The signal transduction of bile salt-mediated apoptosis has not yet been investigated in colon cancer cells. The data demonstrated in this report propose early and strong DC-dependent activation of the caspase-2, caspase-3, caspase-7, and caspase-8. The activation of caspase-8 was surprising, because activation of caspase-8 is usually observed upon receptor-mediated apoptosis (CD95, TNF-R1). This caspase has a death effector domain and binds to the death effector domain of adaptor proteins such as FADD and FLASH (23, 24). Binding of caspase-8 to death receptor-bound adaptor molecules with subsequent oligomerization leads to activation of caspase-8. Hence, activation of caspase-8 in our case was not expected and is not yet clarified. A bile salt-mediated up-regulation of the CD95 ligand could lead to autocrine suicide in the CD95-positive HT-29 cells but is rather unlikely because addition of a CD95-blocking antibody did not inhibit DC-mediated apoptosis in HT-29.⁵HT-29 and, in our hands also the CD95-positive cell line SW480, do not undergo apoptosis upon addition of the agonistic anti-Fas antibody CH-11. We used up to 2 μg of this antibody to induce apoptosis without any proapoptotic effect. In fact, only after preincubation with IFN-γ did HT-29 up-regulate CD95 and thereby become sensitized to CH-11-dependent apoptosis (15, 25). Furthermore, our CD95-negative cell line SW620 undergoes bile salt-induced apoptosis to an equal degree as the CD9- positive cell line SW480, rather excluding CD95 as an effector of bile salt-induced apoptosis. Interestingly,recent work demonstrated activation of caspase-8 independently from death receptors (26, 27, 28). One might speculate that either caspase-8 is directly activated by bile salts or that caspases that are usually described as “upstream” of the perturbation of the mitochondrial transmembrane potential can be activated by caspases that are “downstream” of the mitochondrion, e.g., the initiator caspase, caspase-9. Caspase-9 activation occurs upon mitochondrial permeability transition when it becomes part of the apoptosome, a multimolecular complex of cytochrome c,apaf-1, dATP, and caspase-9 itself. These data suggest additional mechanisms by which bile salts cause cell death in colon tumor cell lines as compared with hepatocytes.
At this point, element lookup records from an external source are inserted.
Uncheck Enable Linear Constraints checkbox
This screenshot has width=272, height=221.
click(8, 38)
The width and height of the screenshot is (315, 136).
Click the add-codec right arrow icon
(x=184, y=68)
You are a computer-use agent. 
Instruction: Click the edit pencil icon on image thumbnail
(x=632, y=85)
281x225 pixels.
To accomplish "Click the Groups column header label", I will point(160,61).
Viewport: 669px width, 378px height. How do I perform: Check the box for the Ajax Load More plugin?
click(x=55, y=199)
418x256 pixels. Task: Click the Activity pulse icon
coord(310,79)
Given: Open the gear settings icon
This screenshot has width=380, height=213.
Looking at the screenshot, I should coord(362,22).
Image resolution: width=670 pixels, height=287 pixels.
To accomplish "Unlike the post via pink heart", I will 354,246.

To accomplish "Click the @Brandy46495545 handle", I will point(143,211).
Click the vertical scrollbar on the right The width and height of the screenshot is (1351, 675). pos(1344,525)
In this respect, it is important that bile salts can directly mediate mitochondrial permeability transition in isolated mitochondria from hepatocytes (8, 29). The zymogen form of caspase-2 has been shown to be released from mitochondria after opening of the permeability transition pore and to be subsequently activated during the apoptotic process (30). We were able to detect cleavage of caspase-2 in HT-29 cells treated with DC as well,indicating DC-dependent mitochondrial permeability transition in HT-29.
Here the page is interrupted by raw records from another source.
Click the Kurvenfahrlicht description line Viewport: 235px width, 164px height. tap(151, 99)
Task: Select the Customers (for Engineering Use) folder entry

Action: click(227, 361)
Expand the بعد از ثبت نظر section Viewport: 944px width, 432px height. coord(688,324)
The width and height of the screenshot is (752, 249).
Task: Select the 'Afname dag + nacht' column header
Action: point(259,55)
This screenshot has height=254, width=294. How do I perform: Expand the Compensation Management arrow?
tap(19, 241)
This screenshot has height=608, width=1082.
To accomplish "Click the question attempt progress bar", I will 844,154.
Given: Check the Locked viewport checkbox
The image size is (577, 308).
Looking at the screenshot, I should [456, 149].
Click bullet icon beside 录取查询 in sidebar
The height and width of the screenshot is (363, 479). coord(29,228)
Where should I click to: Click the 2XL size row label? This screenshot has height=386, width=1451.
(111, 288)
However, the observation that coadministration of UDC or its taurine and glycine conjugates with toxic bile salts resulted in abrogation of the cytotoxicity in hepatocytes and even in a sarcoma cell line via stabilization of the mitochondrial permeability transition pore(8, 29) was not reproducible in our colon cancer cell lines. Therefore, UDC differs in its capacity to protect hepatic cancer cells and colorectal cancer cells from apoptosis. Bile salt-mediated induction of the mitochondrial permeability transition in colorectal cancer cell lines and the lack of UDC-mediated inhibition of the mitochondrial permeability transition are under current investigation.